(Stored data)
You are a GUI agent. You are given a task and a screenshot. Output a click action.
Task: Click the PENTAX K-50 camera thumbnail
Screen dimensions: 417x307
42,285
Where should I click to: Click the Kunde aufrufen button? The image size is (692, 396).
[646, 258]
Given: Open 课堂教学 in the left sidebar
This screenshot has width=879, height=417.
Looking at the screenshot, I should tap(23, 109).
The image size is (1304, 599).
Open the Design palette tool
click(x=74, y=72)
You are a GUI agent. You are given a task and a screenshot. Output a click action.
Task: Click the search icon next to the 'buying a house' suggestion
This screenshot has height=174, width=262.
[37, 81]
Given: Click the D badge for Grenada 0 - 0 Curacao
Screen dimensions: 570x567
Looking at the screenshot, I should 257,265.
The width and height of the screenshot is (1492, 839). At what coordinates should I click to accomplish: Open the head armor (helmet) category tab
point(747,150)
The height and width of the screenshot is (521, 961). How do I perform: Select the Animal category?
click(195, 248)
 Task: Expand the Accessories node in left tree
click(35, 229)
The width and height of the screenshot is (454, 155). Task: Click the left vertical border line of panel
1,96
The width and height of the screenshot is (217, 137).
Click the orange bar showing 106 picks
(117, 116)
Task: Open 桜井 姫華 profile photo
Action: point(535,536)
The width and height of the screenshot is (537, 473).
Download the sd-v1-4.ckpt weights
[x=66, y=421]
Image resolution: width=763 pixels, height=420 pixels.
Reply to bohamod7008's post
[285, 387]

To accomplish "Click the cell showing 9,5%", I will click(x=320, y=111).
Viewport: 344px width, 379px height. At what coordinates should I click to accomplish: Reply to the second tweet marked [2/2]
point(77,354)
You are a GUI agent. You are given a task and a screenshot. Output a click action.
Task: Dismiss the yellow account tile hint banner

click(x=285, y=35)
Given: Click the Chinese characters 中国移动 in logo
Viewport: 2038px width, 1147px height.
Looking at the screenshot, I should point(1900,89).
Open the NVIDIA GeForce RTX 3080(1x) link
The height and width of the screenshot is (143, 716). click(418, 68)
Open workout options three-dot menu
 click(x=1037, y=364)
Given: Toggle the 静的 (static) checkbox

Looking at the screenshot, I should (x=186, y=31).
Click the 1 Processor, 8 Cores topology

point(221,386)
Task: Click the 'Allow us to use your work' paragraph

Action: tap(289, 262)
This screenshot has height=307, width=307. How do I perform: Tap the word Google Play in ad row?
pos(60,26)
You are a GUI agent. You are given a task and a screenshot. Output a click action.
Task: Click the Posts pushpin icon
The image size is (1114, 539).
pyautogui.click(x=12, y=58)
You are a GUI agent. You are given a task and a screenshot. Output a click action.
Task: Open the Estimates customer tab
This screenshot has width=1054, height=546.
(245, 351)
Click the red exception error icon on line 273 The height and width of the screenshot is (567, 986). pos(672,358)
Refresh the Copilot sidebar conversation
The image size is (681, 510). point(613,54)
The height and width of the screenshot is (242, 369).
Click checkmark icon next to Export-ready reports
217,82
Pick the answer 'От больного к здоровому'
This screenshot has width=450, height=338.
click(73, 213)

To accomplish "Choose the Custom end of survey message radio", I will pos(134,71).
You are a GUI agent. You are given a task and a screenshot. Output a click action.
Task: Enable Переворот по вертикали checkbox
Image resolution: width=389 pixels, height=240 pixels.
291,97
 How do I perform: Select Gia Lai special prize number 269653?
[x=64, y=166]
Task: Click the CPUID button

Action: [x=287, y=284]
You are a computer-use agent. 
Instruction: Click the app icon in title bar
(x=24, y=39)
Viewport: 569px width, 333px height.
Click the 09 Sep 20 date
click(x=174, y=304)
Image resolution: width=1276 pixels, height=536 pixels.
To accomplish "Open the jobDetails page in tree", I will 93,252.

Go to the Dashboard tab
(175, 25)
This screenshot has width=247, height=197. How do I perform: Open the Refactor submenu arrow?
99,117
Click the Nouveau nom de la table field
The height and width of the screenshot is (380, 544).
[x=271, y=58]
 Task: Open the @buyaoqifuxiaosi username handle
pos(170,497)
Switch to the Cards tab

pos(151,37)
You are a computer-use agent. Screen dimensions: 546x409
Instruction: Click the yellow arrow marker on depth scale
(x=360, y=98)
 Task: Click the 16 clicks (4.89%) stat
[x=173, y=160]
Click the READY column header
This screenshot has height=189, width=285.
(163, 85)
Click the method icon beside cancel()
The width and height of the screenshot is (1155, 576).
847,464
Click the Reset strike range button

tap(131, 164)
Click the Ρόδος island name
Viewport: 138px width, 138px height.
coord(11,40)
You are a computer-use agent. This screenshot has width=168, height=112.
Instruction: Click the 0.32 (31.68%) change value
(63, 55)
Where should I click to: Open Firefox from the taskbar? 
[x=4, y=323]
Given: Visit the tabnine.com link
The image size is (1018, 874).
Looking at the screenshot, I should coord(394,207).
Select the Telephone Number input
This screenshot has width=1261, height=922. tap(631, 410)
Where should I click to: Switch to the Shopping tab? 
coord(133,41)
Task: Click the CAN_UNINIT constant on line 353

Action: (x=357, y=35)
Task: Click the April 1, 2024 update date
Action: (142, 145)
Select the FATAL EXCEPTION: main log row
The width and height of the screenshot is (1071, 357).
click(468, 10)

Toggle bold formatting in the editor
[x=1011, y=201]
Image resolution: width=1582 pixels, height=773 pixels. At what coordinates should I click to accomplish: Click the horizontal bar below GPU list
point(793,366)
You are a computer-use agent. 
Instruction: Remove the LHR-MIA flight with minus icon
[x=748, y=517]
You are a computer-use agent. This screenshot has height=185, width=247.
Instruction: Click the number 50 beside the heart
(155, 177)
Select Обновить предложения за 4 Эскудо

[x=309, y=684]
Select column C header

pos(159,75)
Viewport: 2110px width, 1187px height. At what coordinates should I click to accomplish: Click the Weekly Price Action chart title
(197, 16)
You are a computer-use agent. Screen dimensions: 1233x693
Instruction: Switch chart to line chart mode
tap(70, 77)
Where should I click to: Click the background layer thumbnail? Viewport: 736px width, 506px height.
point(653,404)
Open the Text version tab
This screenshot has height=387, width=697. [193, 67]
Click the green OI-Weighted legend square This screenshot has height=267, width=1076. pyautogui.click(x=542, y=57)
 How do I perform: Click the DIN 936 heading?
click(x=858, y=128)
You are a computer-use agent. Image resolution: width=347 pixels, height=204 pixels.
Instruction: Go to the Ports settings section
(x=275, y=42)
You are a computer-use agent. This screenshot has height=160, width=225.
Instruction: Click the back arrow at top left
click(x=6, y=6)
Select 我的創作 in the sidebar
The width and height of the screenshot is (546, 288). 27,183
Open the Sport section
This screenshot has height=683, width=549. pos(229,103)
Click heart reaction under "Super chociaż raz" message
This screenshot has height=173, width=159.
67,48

▶ **Directions for this task**
Each line of the data that has the string "message" counts once; give the total and nothing else.

▶ **Your response**
2